Herido, bien mío, de tanta angustia, de tanta pesadumbre y de tanta dolencia, resolví sumergirme en mi interior, ese lugar especie de cofre que guarda todas mis vivencias, buenas o malas, desde que un llanto de miles decibeles anunció mi llegada al mundo.
Y encontré el libro de registro de mis primeros años, sórdidos y tristes, y temí leer sus páginas para no aumentar mi angustia con el recuerdo de esas primeras vivencias.
Y encontré el libro de registro de mi adolescencia, arrugado y marchito, casi sin ninguna nota, y no me atreví a leer nada para no magnificar mis dolores.
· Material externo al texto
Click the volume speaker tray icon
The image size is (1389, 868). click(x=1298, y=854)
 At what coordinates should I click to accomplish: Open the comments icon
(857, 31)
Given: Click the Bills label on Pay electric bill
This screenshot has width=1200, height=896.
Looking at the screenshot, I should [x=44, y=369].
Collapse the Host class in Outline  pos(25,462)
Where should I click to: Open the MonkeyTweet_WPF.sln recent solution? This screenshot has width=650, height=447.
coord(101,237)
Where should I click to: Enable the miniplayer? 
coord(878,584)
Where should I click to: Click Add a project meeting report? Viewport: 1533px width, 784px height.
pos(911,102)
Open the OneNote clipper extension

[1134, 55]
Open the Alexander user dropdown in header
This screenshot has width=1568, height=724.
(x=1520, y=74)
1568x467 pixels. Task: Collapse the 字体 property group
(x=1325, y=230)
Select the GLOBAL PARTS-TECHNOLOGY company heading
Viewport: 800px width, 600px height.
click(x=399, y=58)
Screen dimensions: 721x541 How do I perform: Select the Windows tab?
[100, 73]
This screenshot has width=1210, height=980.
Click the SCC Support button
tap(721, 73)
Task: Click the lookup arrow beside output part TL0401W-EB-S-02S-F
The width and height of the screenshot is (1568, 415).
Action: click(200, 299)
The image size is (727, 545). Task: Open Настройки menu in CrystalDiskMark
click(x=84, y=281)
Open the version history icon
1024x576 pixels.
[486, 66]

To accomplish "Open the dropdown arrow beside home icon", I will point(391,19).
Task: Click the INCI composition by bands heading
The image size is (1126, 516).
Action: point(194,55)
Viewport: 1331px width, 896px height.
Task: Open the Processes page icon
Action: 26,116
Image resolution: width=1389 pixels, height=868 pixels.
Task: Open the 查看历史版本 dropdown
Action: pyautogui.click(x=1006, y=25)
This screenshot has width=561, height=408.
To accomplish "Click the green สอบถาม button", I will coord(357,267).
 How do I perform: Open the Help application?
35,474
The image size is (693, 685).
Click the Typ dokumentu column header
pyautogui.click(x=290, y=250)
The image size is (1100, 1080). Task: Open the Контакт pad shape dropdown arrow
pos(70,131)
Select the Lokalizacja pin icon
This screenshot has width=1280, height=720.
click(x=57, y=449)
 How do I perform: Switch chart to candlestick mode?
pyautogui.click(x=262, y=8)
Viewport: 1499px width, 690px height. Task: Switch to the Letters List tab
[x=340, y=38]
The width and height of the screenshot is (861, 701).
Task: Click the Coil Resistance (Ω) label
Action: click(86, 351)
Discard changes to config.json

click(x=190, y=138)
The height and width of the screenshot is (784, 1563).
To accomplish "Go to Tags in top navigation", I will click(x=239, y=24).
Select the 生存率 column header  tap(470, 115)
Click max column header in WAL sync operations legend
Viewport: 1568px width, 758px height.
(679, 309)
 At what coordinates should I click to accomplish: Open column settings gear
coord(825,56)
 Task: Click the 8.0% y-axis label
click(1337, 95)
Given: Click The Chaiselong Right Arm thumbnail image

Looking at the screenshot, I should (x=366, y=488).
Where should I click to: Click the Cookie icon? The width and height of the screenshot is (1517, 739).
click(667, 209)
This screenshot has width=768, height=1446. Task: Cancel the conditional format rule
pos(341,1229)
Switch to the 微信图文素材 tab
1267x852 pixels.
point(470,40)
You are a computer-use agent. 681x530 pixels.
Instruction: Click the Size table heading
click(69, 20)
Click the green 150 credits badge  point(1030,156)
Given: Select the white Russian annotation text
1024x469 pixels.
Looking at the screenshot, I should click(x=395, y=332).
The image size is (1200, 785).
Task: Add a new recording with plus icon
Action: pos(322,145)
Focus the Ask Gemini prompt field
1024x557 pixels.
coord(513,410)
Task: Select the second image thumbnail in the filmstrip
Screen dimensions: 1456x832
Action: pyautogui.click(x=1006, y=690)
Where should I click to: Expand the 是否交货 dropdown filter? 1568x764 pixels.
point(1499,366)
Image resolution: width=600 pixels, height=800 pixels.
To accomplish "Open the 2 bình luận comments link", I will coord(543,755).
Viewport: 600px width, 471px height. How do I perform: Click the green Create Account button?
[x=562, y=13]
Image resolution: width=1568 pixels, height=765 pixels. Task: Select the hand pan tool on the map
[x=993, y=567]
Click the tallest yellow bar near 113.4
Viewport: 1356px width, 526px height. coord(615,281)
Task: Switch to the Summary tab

Y encontré el libro de registro de mi juventud, carcomido por el paso de los años, y no me atreví a leer ni un párrafo para no revivirla, para no atormentarme para no sumergirme en una tristeza que ni tú, bien mío, por más esfuerzo amoroso que hagas convertirás en alegría.
Y encontré el libro de mi adultez y leí algunas páginas: el nacimiento de mis hijos, el premio de poesía en el liceo Juan Vicente González, mi graduación de bachiller, y mi graduación universitaria.
Y encontré el libro de mi vejentud, con páginas recién escritas, y no quise leerlo para que mis manos temblorosas no pudieran manchar sus páginas de tinta y porque todavía me falta mucho por escribir.
¡Capítulo rico, bien mío, el de la vejentud, que concluiré con mi último aliento!